-- Opening Marker --

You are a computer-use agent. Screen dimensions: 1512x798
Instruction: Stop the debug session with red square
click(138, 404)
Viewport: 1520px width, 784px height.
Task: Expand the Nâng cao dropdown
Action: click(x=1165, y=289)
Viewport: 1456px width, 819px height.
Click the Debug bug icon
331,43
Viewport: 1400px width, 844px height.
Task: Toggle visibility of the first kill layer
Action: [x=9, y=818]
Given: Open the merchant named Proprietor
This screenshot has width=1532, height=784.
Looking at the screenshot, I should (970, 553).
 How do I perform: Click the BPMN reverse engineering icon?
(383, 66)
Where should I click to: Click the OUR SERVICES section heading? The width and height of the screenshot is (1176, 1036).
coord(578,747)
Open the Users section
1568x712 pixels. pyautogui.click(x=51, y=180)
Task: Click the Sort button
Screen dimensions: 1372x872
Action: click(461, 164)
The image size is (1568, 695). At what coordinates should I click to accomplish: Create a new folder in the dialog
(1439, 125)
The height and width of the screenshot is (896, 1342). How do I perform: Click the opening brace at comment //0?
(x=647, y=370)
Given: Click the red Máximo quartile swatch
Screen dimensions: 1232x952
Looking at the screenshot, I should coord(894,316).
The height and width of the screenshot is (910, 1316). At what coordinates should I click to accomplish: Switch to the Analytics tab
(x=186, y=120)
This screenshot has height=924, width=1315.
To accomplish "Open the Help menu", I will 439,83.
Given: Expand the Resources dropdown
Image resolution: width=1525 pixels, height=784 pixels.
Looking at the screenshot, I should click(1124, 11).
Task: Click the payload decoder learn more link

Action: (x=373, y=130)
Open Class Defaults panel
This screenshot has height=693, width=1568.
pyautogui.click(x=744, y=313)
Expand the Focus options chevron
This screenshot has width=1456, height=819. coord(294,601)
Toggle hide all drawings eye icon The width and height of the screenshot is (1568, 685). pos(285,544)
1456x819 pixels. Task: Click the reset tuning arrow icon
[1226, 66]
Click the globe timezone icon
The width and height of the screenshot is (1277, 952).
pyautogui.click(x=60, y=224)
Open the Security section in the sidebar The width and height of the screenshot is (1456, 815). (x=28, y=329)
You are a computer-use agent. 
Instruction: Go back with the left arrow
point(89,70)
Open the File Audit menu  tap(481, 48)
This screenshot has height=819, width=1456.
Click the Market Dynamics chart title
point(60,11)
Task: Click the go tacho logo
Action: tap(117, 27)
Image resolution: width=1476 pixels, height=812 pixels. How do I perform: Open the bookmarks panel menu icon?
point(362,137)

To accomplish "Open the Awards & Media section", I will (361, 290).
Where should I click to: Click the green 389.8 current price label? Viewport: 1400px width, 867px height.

-- Closing Marker --

- [Activity] For each line of the material that contains "agent", return a copy.

- [Problem solution]
You are a computer-use agent. Screen dimensions: 1512x798
You are a computer-use agent. 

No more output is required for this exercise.